O primeiro é uma demonstração de afeto familiar, respeito ou submissão, como quando um súdito real beija os pés de um governante. "O beijo sexual-romântico ocorre em relação a um ato sexual ou em relação ao amor", disse Arboll. Ao contrário da variedade amigável-paternal, não é culturalmente universal.

"O beijo nos lábios foi observado em chimpanzés e bonobos, nossos parentes vivos mais próximos", acrescentou Rasmussen.
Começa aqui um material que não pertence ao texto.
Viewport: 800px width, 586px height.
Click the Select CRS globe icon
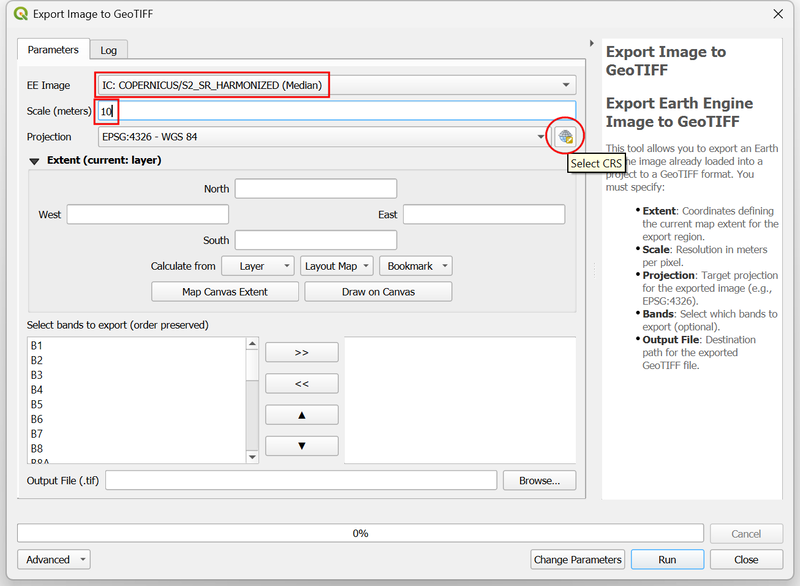tap(566, 137)
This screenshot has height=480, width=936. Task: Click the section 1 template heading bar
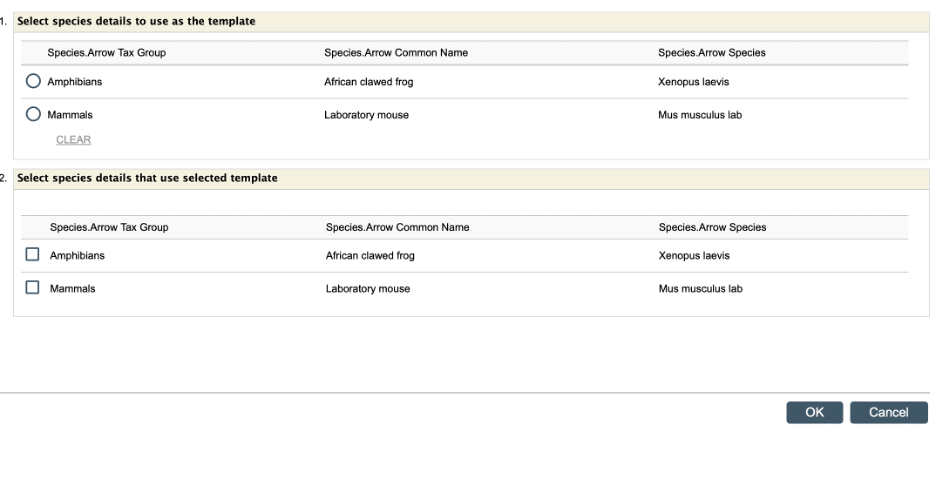coord(470,21)
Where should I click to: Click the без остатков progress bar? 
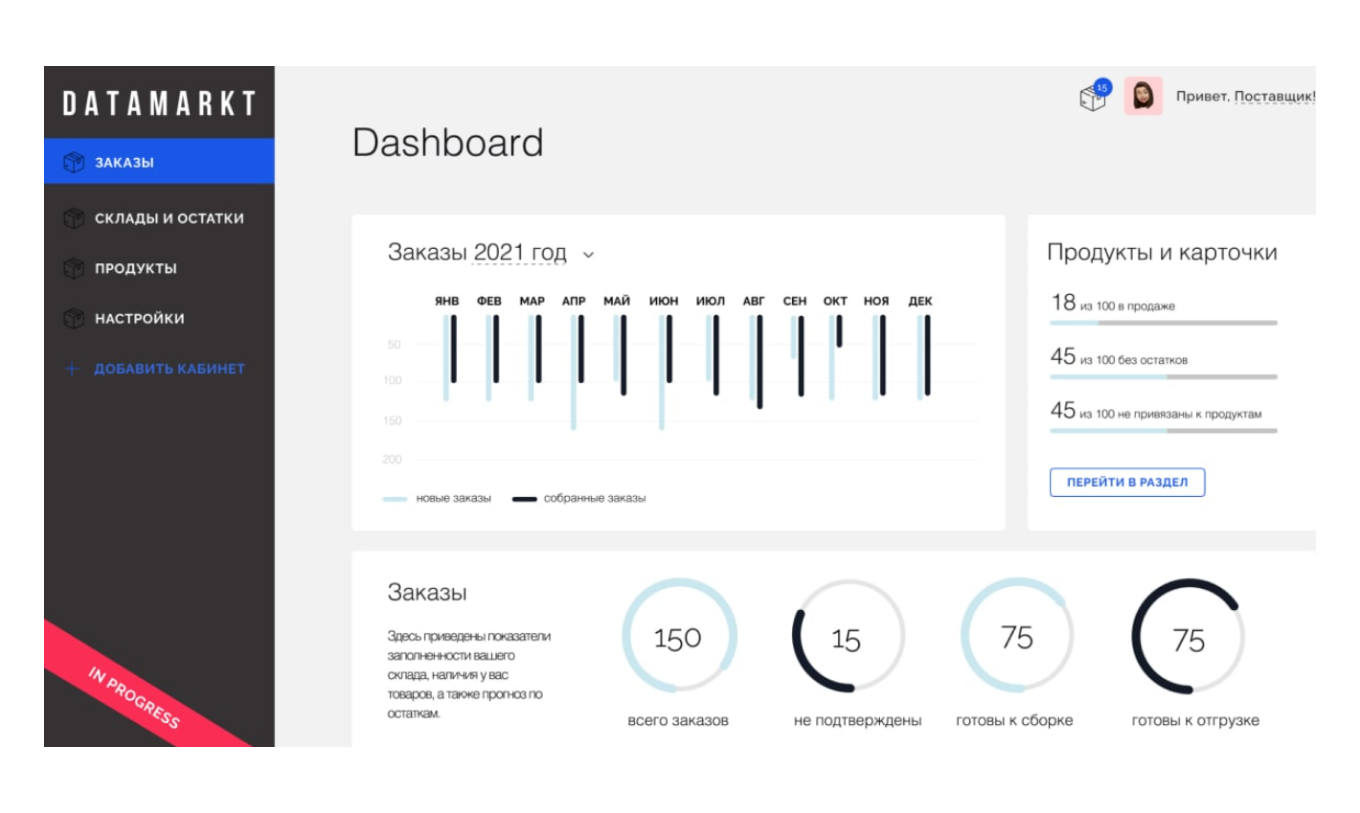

Enquanto o beijo platônico de chimpanzé determina a compatibilidade, os bonobos se acariciam para excitação sexual —seu contato erótico varia desde sexo oral até torções intensas de língua. "As práticas de beijo desses primatas sugerem algo fundamental que remonta à história humana", disse Rasmussen.

A pesquisadora disse acreditar que o beijo evoluiu como uma forma de avaliar possíveis parceiros através do cheiro deles.

"Tanto com humanos quanto com ouriços tudo se resume a encontrar o parceiro mais forte e saudável para produzir descendentes fortes e saudáveis", afirmou ela. "Então, inconscientemente, você avalia a adequação de uma pessoa por meio de sinais químicos, como mau hálito, que pode indicar dentes ruins, que podem indicar genes ruins."

Rasmussen se lembrou daquele primeiro beijo com Arboll, que tinha o aroma do chá de hibisco que ela acabara de preparar para ele. O que é um beijo? Em sua memória, ecoava uma linha do poeta Robert Herrick: "O cimento seguro, doce, cola e cal do amor".